Logic for decomposing a permutation into different products composed of transpositions

Solution 1:

Your first formula is "off" (missing a transposition): $$(a_1, a_2, \ldots, a_n) = {\bf (a_1, a_n)}(a_1, a_{n - 1}) \cdots (a_1, a_2)$$

Another algorithm is given by $$(a_1, a_2, \ldots, a_n) = (a_1, a_2)(a_2, a_3) \cdots(a_{n - 1}, a_n)$$ It might be helpful to recall that the decomposition of a permutation into transpositions is not unique. We are assured only that any valid decomposition of a given permutation will always yield either a product of an even number of transposition, or a product of an odd number of transpositions, never both. Indeed, an $n$-cycle must be decomposed into the product of $(n - 1) + 2k$ transpositions, for $k \in \{0, 1, 2, \ldots\}$. For example: $$(1,2,3,4,5) = \underbrace{(5,4)(5,2)(2,1)(2,5)(2,3)(1,3)}_{6\;\text{transpositions}} = \underbrace{(1, 2)(2, 3)(3, 4)(4, 5)}_{4 \;\text{transpositions}} = \underbrace{(1, 5)(1, 4)(1,3)(1,2)}_{4 \;\text{transpositions}} = \cdots$$

Let's evaluate $(5, 4)(5, 2)(2, 1)(2, 5)(2, 3)(1, 3)$ and verify that it is equal to $(1,2,3,4,5)$:

Given the operation on permutations is composition, and we compose from right to left:

(1) $1 \to 3 \to 2 \to 5 \to 5 \to 5\to 2\;\;$ giving us the start of a cycle $(1, 2 ... $.
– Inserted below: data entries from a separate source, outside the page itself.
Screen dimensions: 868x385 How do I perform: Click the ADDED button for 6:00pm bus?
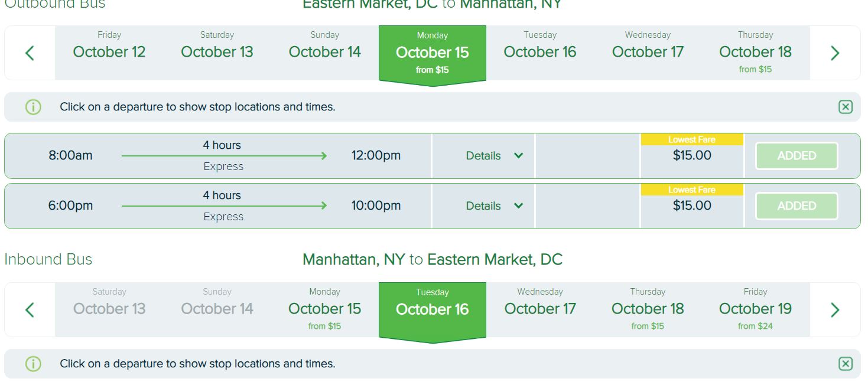797,206
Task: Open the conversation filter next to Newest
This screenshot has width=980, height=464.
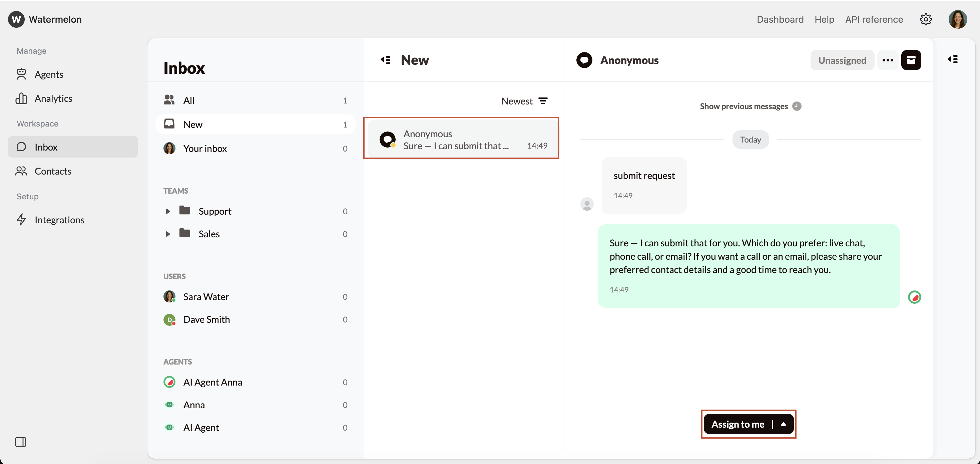Action: (543, 101)
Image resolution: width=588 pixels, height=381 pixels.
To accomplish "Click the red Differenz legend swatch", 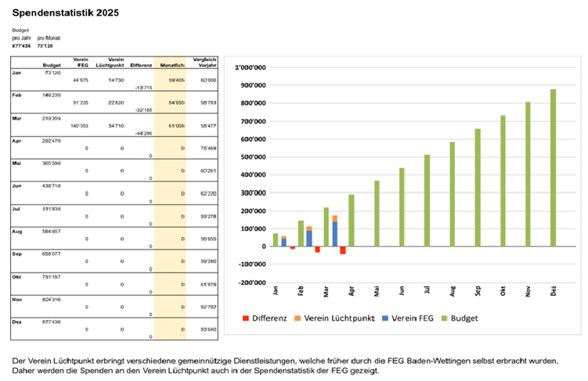I will click(x=247, y=318).
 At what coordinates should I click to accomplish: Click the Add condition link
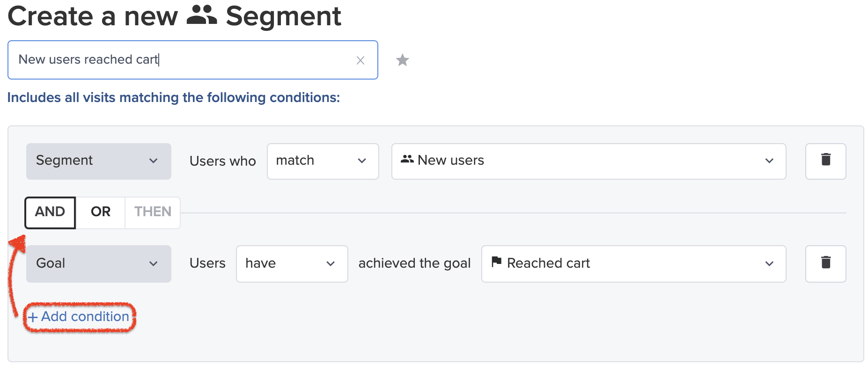click(79, 317)
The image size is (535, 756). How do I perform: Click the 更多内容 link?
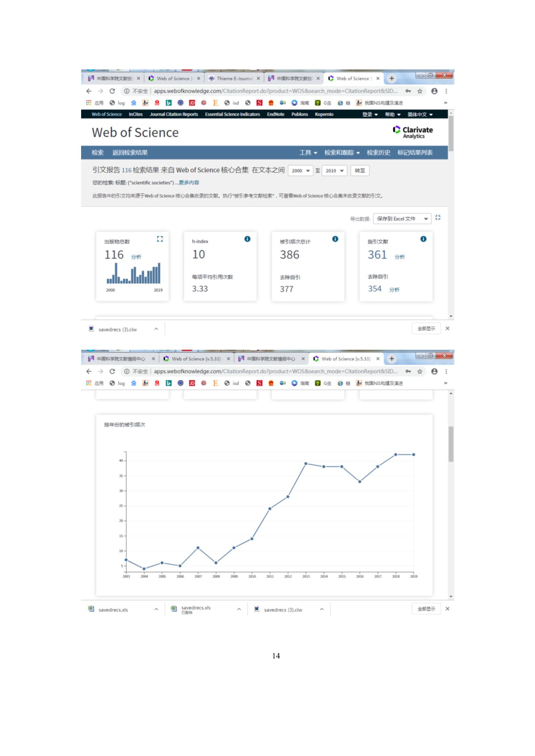(x=189, y=183)
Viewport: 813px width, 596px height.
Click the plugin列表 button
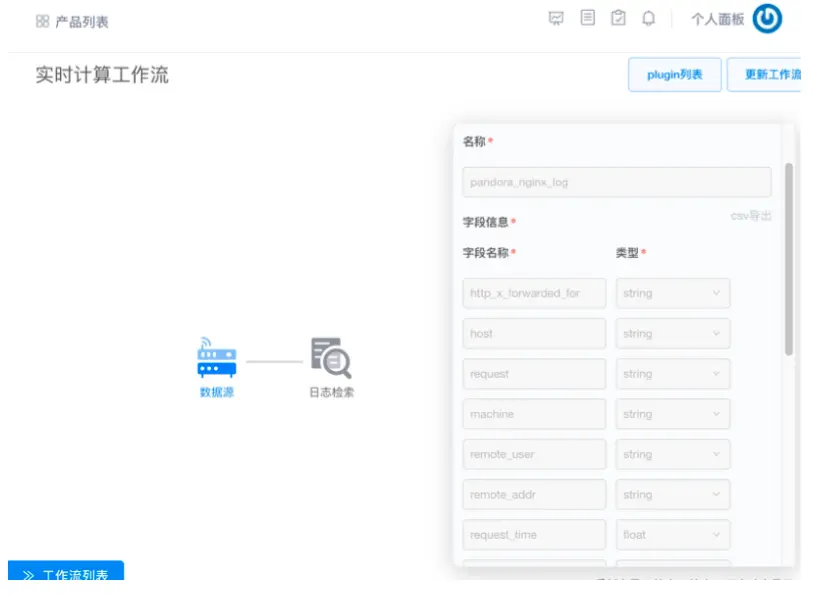coord(672,74)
(2) $2\to 2 \to 3 \to 3 \to 3\to 3 \to 3$ giving us the continued cycle $(1, 2, 3, ...$

(3) $3\to 1\to 1\to 1\to 2\to 5 \to 4,\;$ giving us the continued cycle $(1, 2, 3, 4...$

(4) $4\to 4\to 4\to 4\to 4 \to 4 \to 5,\;$ giving us the continued cycle $(1, 2, 3, 4, 5, ...$

(5) $5\to 5\to 5\to 2 \to 1 \to 1\to 1,\;$ giving us the continued cycle $1, 2, 3, 4, 5, 1...$

Since the composition brings $5$ back to $1$, we have a complete cycle $(1, 2, 3, 4, 5)$

So indeed, we see that $$(5, 4)(5, 2)(2, 1)(2, 5)(2, 3)(1, 3) = (1, 2, 3, 4, 5)$$

Solution 2:

The decomposition given in your question appears to just be an example. As amWhy has pointed out, thus is by no means unique.

In answer to how the author came up with the decompositions, then the one in the question may well have been found by listing a series of transpositions and then working out what their product was! However, here's a bit of intuition behind the two decompositions given in amWhy's answer.

Let $\theta=(a_{1},a_{2},\ldots,a_{n})$. Then for $\theta=(a_{1},a_{n})(a_{1},a_{n-1})\cdots(a_{1},a_{2})$ we start by seeing where $\theta$ maps $a_{n}$. It gets mapped to $a_{1}$, so we start with the transposition $(a_{1},a_{n})$. Then we add things before this transposition that don't include $a_{n}$. So where does $\theta$ map $a_{n-1}$? It gets mapped to $a_{n}$. Thus if we add $(a_{1},a_{n-1})$ to our decomposition we get $(a_{1},a_{n})(a_{1},a_{n-1})$ which maps $a_{n}\mapsto a_{1}$ and $a_{n-1}\mapsto a_{n}$ as we want. Continuing in this way, we get the telescoping series:

$\theta=(a_{1},a_{n})(a_{1},a_{n-1})\cdots(a_{1},a_{2})$

The decomposition $\theta=(a_{1},a_{2})(a_{2},a_{3}\cdots(a_{n-1},a_{n})$ is formed in exactly the same way, but you just start off by seeing where $\theta$ maps $a_{1}$.